## Your assignment
Retype the entries below without any change.

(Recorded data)

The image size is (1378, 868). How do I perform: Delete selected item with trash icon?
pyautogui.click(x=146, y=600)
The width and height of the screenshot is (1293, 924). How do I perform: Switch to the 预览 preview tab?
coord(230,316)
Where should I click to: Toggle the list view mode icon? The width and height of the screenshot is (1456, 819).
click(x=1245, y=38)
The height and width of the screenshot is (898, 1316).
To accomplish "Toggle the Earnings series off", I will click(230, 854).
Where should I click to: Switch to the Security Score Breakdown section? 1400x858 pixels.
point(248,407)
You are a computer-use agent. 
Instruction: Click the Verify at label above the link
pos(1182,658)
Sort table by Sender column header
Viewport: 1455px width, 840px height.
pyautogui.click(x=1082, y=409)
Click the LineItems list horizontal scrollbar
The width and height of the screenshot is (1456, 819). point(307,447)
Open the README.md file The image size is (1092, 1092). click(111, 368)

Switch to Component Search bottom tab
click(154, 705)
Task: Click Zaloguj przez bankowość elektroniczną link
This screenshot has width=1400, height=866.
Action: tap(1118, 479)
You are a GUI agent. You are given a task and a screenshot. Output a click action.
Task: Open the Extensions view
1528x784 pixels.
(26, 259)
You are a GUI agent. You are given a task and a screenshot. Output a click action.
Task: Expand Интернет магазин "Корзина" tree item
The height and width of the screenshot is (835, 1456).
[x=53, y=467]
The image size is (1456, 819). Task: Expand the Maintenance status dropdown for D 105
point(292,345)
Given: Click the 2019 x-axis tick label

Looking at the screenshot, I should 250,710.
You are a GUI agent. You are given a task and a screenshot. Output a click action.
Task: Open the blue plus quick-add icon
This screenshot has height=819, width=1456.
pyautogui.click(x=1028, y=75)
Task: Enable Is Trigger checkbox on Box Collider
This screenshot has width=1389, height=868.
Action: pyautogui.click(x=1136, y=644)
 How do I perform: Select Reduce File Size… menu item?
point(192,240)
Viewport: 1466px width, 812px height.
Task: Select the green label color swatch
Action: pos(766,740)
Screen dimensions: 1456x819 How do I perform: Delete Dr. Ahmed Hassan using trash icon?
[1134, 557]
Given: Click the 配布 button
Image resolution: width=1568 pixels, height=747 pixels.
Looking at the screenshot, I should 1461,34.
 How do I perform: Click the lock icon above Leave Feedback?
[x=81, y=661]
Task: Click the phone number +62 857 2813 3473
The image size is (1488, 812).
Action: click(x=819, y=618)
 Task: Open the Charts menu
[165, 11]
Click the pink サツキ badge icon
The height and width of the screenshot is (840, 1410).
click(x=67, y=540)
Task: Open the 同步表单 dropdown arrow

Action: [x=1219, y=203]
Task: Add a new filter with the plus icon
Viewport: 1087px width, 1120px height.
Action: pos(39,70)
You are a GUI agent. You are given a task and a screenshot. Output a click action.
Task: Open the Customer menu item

## Answer section
The image size is (1378, 868). How do I perform: Delete selected item with trash icon?
pyautogui.click(x=146, y=600)
The width and height of the screenshot is (1293, 924). How do I perform: Switch to the 预览 preview tab?
coord(230,316)
Where should I click to: Toggle the list view mode icon? The width and height of the screenshot is (1456, 819).
click(x=1245, y=38)
The height and width of the screenshot is (898, 1316).
To accomplish "Toggle the Earnings series off", I will click(230, 854).
Where should I click to: Switch to the Security Score Breakdown section? 1400x858 pixels.
point(248,407)
You are a computer-use agent. 
Instruction: Click the Verify at label above the link
pos(1182,658)
Sort table by Sender column header
Viewport: 1455px width, 840px height.
pyautogui.click(x=1082, y=409)
Click the LineItems list horizontal scrollbar
The width and height of the screenshot is (1456, 819). point(307,447)
Open the README.md file The image size is (1092, 1092). click(111, 368)

Switch to Component Search bottom tab
click(154, 705)
Task: Click Zaloguj przez bankowość elektroniczną link
This screenshot has width=1400, height=866.
Action: tap(1118, 479)
You are a GUI agent. You are given a task and a screenshot. Output a click action.
Task: Open the Extensions view
1528x784 pixels.
(26, 259)
You are a GUI agent. You are given a task and a screenshot. Output a click action.
Task: Expand Интернет магазин "Корзина" tree item
The height and width of the screenshot is (835, 1456).
[x=53, y=467]
The image size is (1456, 819). Task: Expand the Maintenance status dropdown for D 105
point(292,345)
Given: Click the 2019 x-axis tick label

Looking at the screenshot, I should 250,710.
You are a GUI agent. You are given a task and a screenshot. Output a click action.
Task: Open the blue plus quick-add icon
This screenshot has height=819, width=1456.
pyautogui.click(x=1028, y=75)
Task: Enable Is Trigger checkbox on Box Collider
This screenshot has width=1389, height=868.
Action: pyautogui.click(x=1136, y=644)
 How do I perform: Select Reduce File Size… menu item?
point(192,240)
Viewport: 1466px width, 812px height.
Task: Select the green label color swatch
Action: pos(766,740)
Screen dimensions: 1456x819 How do I perform: Delete Dr. Ahmed Hassan using trash icon?
[1134, 557]
Given: Click the 配布 button
Image resolution: width=1568 pixels, height=747 pixels.
Looking at the screenshot, I should 1461,34.
 How do I perform: Click the lock icon above Leave Feedback?
[x=81, y=661]
Task: Click the phone number +62 857 2813 3473
The image size is (1488, 812).
Action: click(x=819, y=618)
 Task: Open the Charts menu
[165, 11]
Click the pink サツキ badge icon
The height and width of the screenshot is (840, 1410).
click(x=67, y=540)
Task: Open the 同步表单 dropdown arrow

Action: [x=1219, y=203]
Task: Add a new filter with the plus icon
Viewport: 1087px width, 1120px height.
Action: pos(39,70)
You are a GUI agent. You are given a task and a screenshot. Output a click action.
Task: Open the Customer menu item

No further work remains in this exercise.